Sabtu, April 25, 2009

Gunung-gunung, lembah-lembah yang penuh misteri
Yangku puja slalu keindahan alammu yang memesona
Sungaimu yang deras mengalirkan emas
Syo ya Tuhan terima kasih…


Oleh Longginus Pekey*)
Bait terakhir lagu Syukur Bagi Tuhan yang indah didengar ini sudah tidak asing bagi orang Papua. Sanggat sering dinyanyikan ataupun kitorang dengar. Lagu ini memuja tentang betapa kayanya alam bumi cendrawasih pemberian Tuhan. Para pendeta menyebut tanah itu “berlumur madu dan susu”. Mereka benar memang benar, karena pulau itu kaya. Betapa banyak jumblah kekayaan yang ada di dalam laut, di lembah, dalam perut bumi cendrawasih. Sungguh sangat luar biasa alam yang masih tidur itu bagaikan gadis perawan yang meng gairahkan. Itulah tanah beserta alam Papua!

Syair yang diawali di atas suatu saat bisa saja akan menjadi kenangan sejarah belaka (kososng) atau hilang ditelan bumi, dengan lenyapnya orang Papua di tanah Papua. Karena berbagai persoalan, penyakit dan kekerasan ekonomi, pendidikan semakin memburuk dan mengantar rakyat Papua pribumi pada hari depan yang tidak pasti.
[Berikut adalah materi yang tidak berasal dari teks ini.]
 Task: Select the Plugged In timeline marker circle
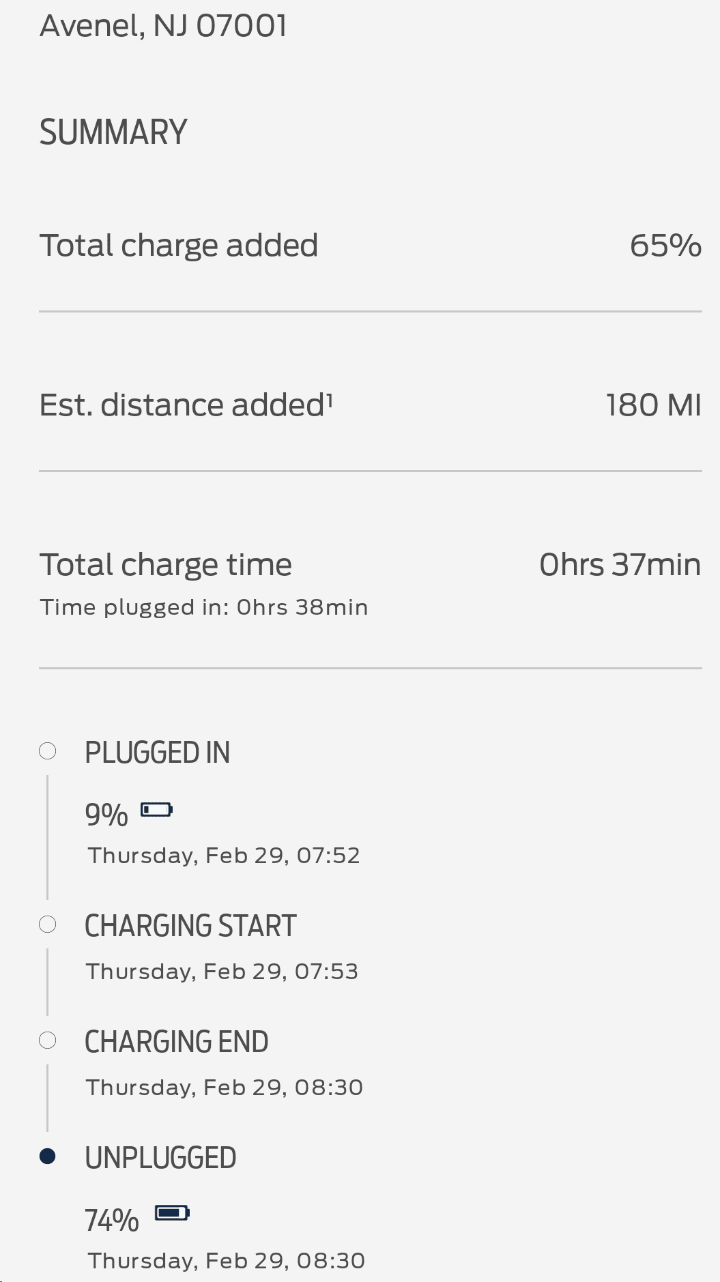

Penduduk Papua sendiri miskin dan ‘mati banyak’ akibat penyakit, gizi buruk dan pembunuhan tanpa diadili ibarat “penalti tanpa wasit”.

Mari kitorang menoropong ekonomi rakyat di Papua. Di bidang ekonomi hingga sampai saat era modern ini orang Papua pribumi hanya menjadi penonton di negeri sendiri. Kalau begitu, lalu apa artinya syair lagu Syukur Bagi Tuhan di atas bagi orang Papua? Sementara mereka sampai saat ini belum ada tanda-tanda akan hidup sejahtera dan makmur. Para pemimpin daerah sendiri belum memiliki ukuran baku mengenai kesejahteraan dan kemakmuran untuk orang Papua pribumi.

Kebanyakan orang Papua pribumi memandang ketika memiliki motor, mobil, rumah mewah dengan isi rumah yang di hiasi barang antik sebagai tolak ukur kesejahteraan dan makmur. Seperti yang dimiliki segelintir elit politik dan birokrasi, pengusaha dan kebanyakan pendatang yang ada di sana.

Tidak memungkin bagi semua orang Papua pribumi seperti ini. Bukankah punya rumah sederhana, bisa makan (bergisi) tercukupi dan bisa membiayai pendidikan anak dan kesehatan masyarakat baik bisa menjadi ukuran kesejateraan? Tidak mesti kampanye gerakan ua anak cuku (KB) yang justru menambah berkurangnya jumlah penduduk orang Papua pribumi. Pemerintah daerah bertanggung jawab, dengan cara Stop Koruspsi!, kemudian kekayaan daerah dan keuangan daerah diatur dengan baik untuk kepentingan ekomomi, kesehatan, pendidikan dan infrastuktur rakyat.

Kalau kita mau jujur, mari kita amati dengan cermat mengenai kehidupan orang Papua pribumi, mereka saat ini sudah terasing di negeri mereka sendiri. Meskipun memang beberapa kota di Papua saat ini tidak berbeda dengan kota lain di Indonesia. Misalnya di Jayapura orang dengan mudah menemukan hotel berbintang, kawasan pertokoan yang berjejer-jejer di Kota Jayapura, kawasan Entrop, Hingga Abepura.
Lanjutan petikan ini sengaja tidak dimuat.